Since the layer-by-layer deposition of films on conductive substrates was reported to enhance the crystallization behavior of metal oxide nanostructures resulting in improved photoactivity,^59,97 multiple dip-coating cycles including stabilization steps for 30 min at 250 °C were conducted. In general, the optimum film thickness of metal oxide photoelectrodes depends on the minority charge carrier diffusion length and light penetration depth at a specific wavelength. For example, hematite is known to possess an ultrashort minority charge carrier diffusion length of merely 2–4 nm; however, the absorption coefficient is 120 nm at 550 nm wavelength.⁹⁸ Therefore, the attempt to shorten the diffusion path by preparation of ultrathin hematite films merely 12.5 nm in thickness did not lead to the desired enhancement in photoactivity since an insufficient amount of photons were absorbed.⁴⁰ However, the charge carrier diffusion length/mobility is not an intrinsic material property allowing for prediction of the ideal film thickness, since it has been reported that also the synthesis procedure impacts the crystallinity (= conductivity) and/or the formation of oxygen vacancies of the sample, so no standardized/optimized film thickness with respect to light absorption is available for CuO.²⁹ The dependency of optimized transport distances of charge carriers on the annealing temperature of sol–gel films was demonstrated, for example, for ZnFe₂O₄.⁹⁹

The dip-coating steps/cycles (referred to as layers) were carried out from one to five times, resulting in the formation of CuO thin films with distinct thicknesses ranging from 170 ± 20 nm to 490 ± 20 nm as summarized in Table S3.† The film thickness was determined by profilometry. The development of the film thickness as a result of the number of CuO layers is illustrated in Fig. 7A. In principle, it can be stated that the film thickness increases with the number of CuO layers.

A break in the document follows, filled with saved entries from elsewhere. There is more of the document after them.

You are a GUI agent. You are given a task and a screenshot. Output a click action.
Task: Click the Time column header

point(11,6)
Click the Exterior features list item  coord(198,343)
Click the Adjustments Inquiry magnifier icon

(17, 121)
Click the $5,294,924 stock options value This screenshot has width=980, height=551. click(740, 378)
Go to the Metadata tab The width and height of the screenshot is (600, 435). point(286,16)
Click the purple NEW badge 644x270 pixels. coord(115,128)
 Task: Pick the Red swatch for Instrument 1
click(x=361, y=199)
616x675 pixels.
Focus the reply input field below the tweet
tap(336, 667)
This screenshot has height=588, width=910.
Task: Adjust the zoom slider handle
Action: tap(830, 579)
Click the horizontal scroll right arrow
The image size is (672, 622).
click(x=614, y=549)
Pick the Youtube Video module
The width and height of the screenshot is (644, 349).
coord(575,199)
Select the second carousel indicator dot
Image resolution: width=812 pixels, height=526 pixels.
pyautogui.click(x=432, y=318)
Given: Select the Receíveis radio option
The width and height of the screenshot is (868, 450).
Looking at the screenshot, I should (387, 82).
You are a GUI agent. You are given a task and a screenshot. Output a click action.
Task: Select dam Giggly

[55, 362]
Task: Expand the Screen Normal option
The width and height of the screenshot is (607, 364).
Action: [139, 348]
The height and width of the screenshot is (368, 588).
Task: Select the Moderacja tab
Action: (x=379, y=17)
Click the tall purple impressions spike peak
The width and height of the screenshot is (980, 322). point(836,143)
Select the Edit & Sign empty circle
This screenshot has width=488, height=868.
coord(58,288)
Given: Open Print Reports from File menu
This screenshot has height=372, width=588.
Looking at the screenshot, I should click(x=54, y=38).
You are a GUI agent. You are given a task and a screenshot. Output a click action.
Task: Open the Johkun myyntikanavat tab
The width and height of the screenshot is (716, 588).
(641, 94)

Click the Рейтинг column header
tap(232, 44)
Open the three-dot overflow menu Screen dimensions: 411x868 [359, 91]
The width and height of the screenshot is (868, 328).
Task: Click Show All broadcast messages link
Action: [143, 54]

Fig. 7 (A) Development of the film thickness of CuO-600 samples prepared by multiple dip-coating steps from one to five. (B) Absorbance spectra of the multilayered CuO-600 films. (C) Chopped-light voltammetry recorded for CuO-600 with varied film thicknesses with a white light LED (100 mW cm⁻², light period time 10 s) in 0.2 M Na₂SO₄ and 1 M Na₂SO₃.

Fig. 7B presents the UV/Vis absorbance spectra of the CuO films prepared by multiple dip-coating steps measured between 500 nm and 1300 nm. The absorbance increases steadily from one to four CuO thin film layers. After 4 layers, the absorption characteristics do not change substantially, which can most likely be ascribed to the fact that the thickness of the thin film only increases about 60 nm from the fourth to the fifth layer, resulting in no additional absorptivity. The CLV curves of CuO samples with multiple layers (one to five) are shown in Fig. 7C. The photocurrent density was determined to be a function of the number of CuO layers, and thus of the film thickness. Owing to an increased film thickness, more photons can be absorbed by the CuO photocathode, resulting in a larger amount of photogenerated electron–hole pairs (excitons) migrating towards the CuO-electrolyte interface (to perform photoreduction) and the back contact, respectively.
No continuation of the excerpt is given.